Quelques entrées:
----
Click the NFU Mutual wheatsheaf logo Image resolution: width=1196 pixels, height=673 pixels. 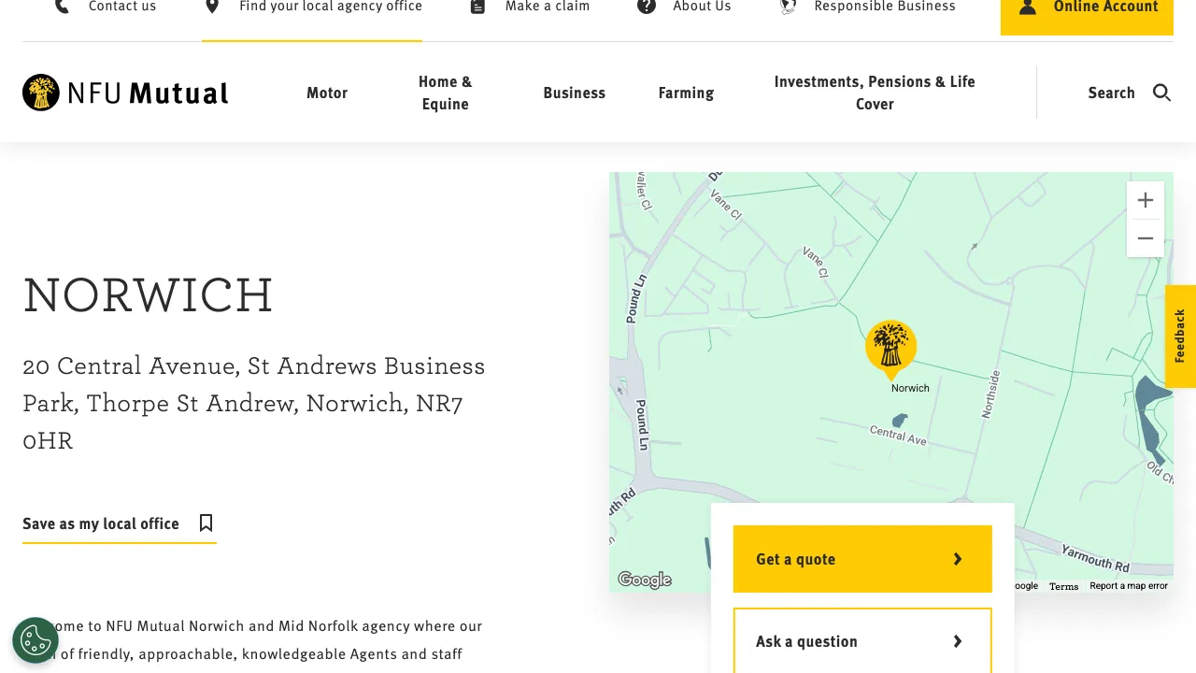(41, 93)
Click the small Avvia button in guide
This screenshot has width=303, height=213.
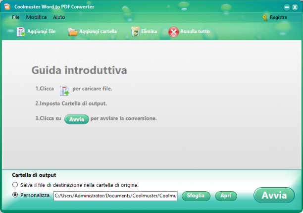point(77,119)

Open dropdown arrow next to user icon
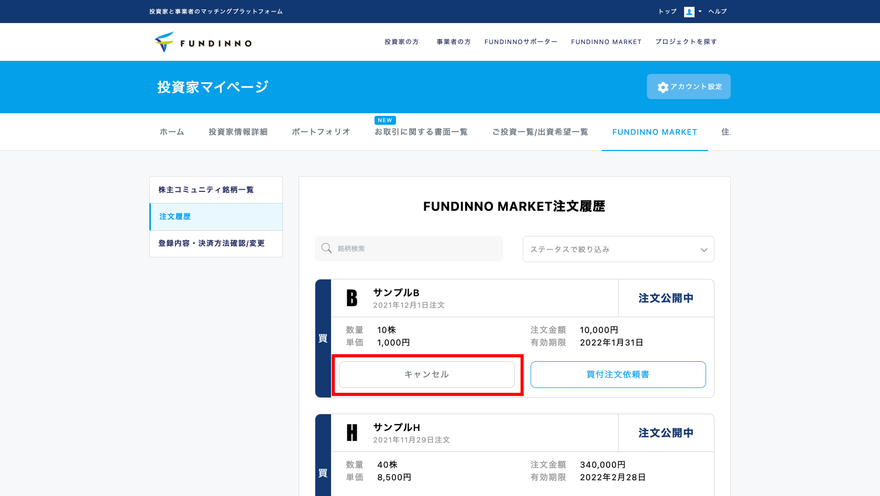700,12
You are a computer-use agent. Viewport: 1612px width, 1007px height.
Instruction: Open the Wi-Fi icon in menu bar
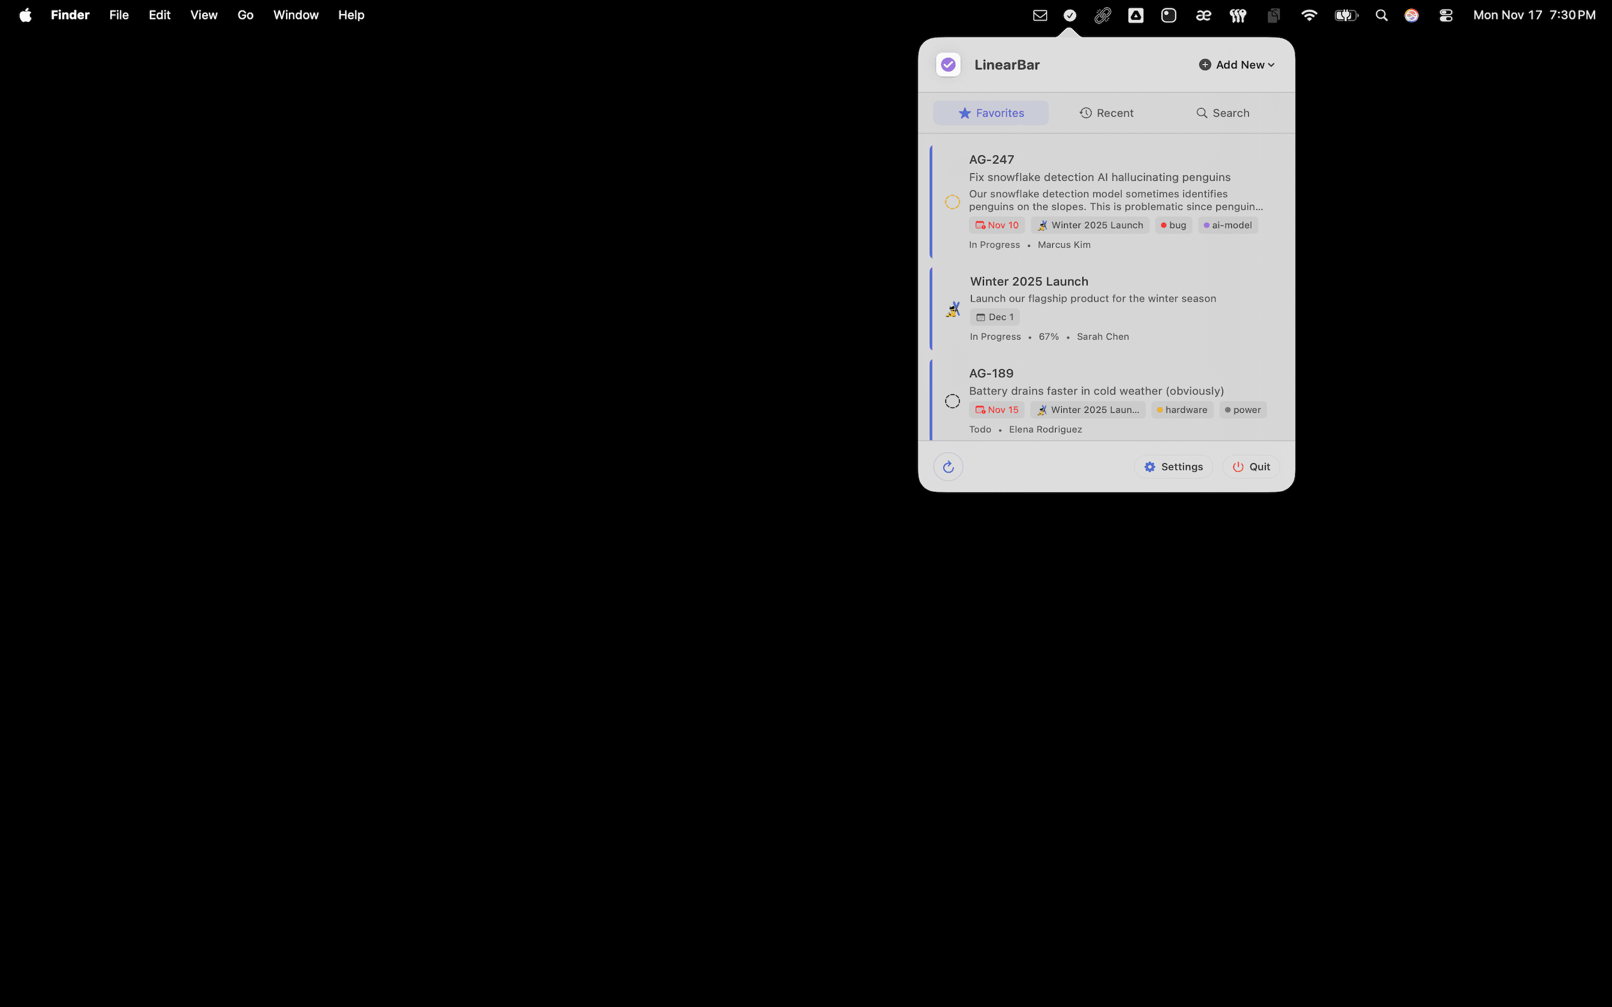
----
Comptez les lignes des entrées ci-dessus où figure la chaîne « icon », en tenant compte de la casse. Indiquez uniquement ce nombre.

Réponse ▸ 2